Бежит от безумных единоличных глаз, речей, конституций…
Бежит в эту черную грешную крепость, догадываясь, но не желая, не позволяя верить собственным догадкам, что сам он давно близок к сумасшествию и поступки его нынешние в своей ежедневной рутинности – самое настоящее преддверие Судного дня. Потому что подглядывая в зеркало за самим собою, он явственно лицезрит на своем челе сатанинские веселые прижиги – Знак Зверя…
Видимо, кстати выдумали нынешние веселые винокуренные мастера и водку по прозвищу «Зверь» – глаголят, недурной напиток. Глаголят русским слогом в рекламной паузе телевизионной. В этих недешевых, странно бодрых и насурманенных паузах всегда черпаешь чрезвычайно жизненную информацию для полноценного существования в этой безумной русской действительности.
Этюд девятый
Именно существуя в этой безумной сновиденческой действительности, я и оказался в положении лежа, в виде внутриутробного плода с незрячей физиономией, обращенной, вернее, сунутой в несколько прогорклые, пряные, опавшие осенние листья в совершенно чудесном, состарившемся столичном дворике, частично отгороженном чугунной вязью чудесно сохранившегося забора времен сталинизма.

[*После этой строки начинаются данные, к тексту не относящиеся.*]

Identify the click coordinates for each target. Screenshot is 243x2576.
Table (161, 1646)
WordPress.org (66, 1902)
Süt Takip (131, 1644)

Разумеется, я самым наглым образом погрешу против истины (в ее медицинском аспекте), если и далее буду утверждать, что, лежа в позе народившегося в сгребанной куче дрянных листьев вперемешку с мусором – истлевшие и свежие окурки, собачий и прочий мумифицированный помет, какие-то ржавые металлические предметы – и всасывая трепетными ноздрями запахи всего этого великолепия, я, тем не менее, упивался осенней прохладой и отфильтрованными тонкими ароматами увядающей столичной листвы, пребывая между тем в эфемерном полубессознательном состоянии, выкарабкиваясь из которого, прежде всего ощутил на себе плотную, несдвигаемую плиту рвотного рефлекса.